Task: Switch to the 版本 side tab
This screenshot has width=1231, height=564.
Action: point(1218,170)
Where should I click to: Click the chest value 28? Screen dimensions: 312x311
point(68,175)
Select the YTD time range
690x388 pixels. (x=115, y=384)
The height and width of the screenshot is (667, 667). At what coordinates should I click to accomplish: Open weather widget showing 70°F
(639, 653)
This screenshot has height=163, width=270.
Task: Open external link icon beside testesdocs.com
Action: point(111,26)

──────────

(GOAL OF THE EXERCISE)
Give the rows above as a numbered list, leaving out any blank lines.

(PROBLEM SOLUTION)
1. Task: Switch to the 版本 side tab
2. This screenshot has width=1231, height=564.
3. Action: point(1218,170)
4. Where should I click to: Click the chest value 28? Screen dimensions: 312x311
5. point(68,175)
6. Select the YTD time range
7. 690x388 pixels. (x=115, y=384)
8. The height and width of the screenshot is (667, 667). At what coordinates should I click to accomplish: Open weather widget showing 70°F
9. (639, 653)
10. This screenshot has height=163, width=270.
11. Task: Open external link icon beside testesdocs.com
12. Action: point(111,26)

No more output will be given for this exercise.